> _Excerpted passage_
* * * * * * *

BE SURE THAT YOU READ THESE INSTRUCTIONS BEFORE COMPLETING THIS BENEFICIARY DESIGNATION FORM.


GENERAL INSTRUCTIONS

Under the terms of the Salary Continuation Agreement, you have the right to designate the person or persons who will be your beneficiary and receive your death benefit. To designate one or more beneficiaries, you should complete this form.  You may also designate your estate as the beneficiary.


EMPLOYEE INFORMATION

Fill in the requested information completely and accurately.


BENEFICIARY DESIGNATION

You may appoint one or more primary beneficiaries and one or more secondary beneficiaries. A secondary beneficiary will only receive your unpaid death benefit if your primary beneficiaries do not survive you. If you designate two or more primary beneficiaries and one of the primary beneficiaries does not survive you, the remaining primary beneficiary or beneficiaries will receive your unpaid death benefit. The secondary beneficiary will only receive benefits if no primary beneficiaries are surviving at your death.

You may designate the percentage of your unpaid death benefit each beneficiary should receive. If you do not so indicate, your death benefit will be divided equally among the named beneficiaries.  You are advised to consult with an attorney or estate planning professional in connection with completing this form.


SIGNATURE OF EMPLOYEE

The form will be rejected if you do not sign it.

* * * * * * *

Answer these questions from the beneficiary designation instructions:
1. When does a secondary beneficiary receive the unpaid death benefit?
2. How is the death benefit split if no percentages are given?
3. What happens to the form if the employee does not sign it?
The items have nothing to do with the beneficiary designation instructions.

> _Extracted records_
* * * * * * *

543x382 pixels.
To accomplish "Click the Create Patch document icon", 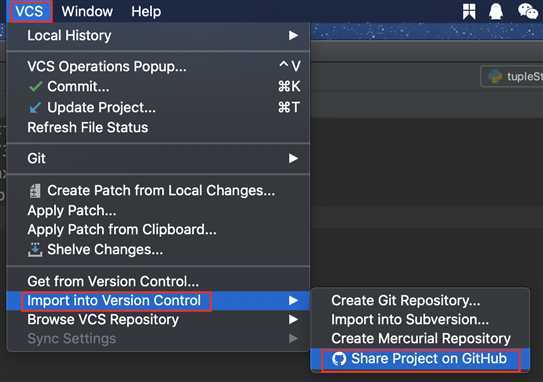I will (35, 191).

* * * * * * *

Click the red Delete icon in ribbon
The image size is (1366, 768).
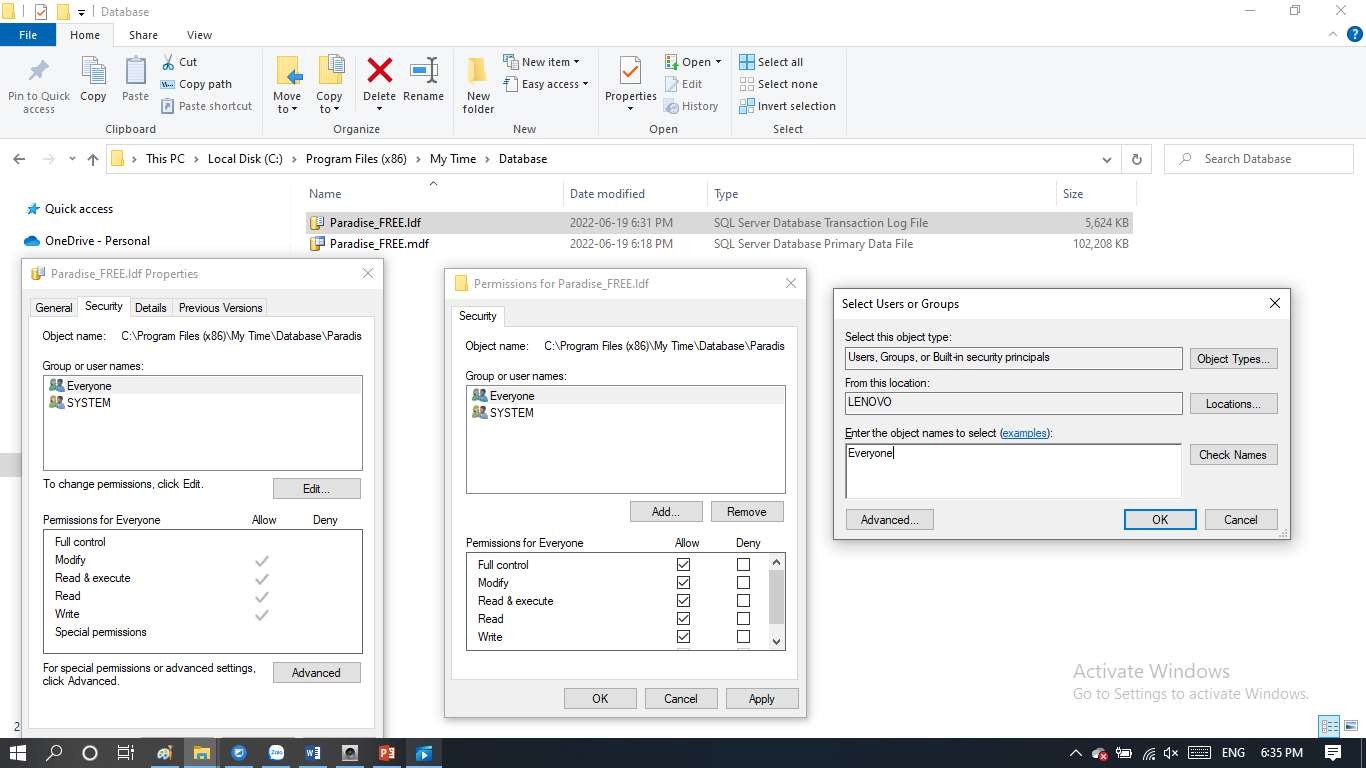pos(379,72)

* * * * * * *

> _Answer to this problem_
1. Only if no primary beneficiaries survive the employee.
2. Equally among the named beneficiaries.
3. It will be rejected.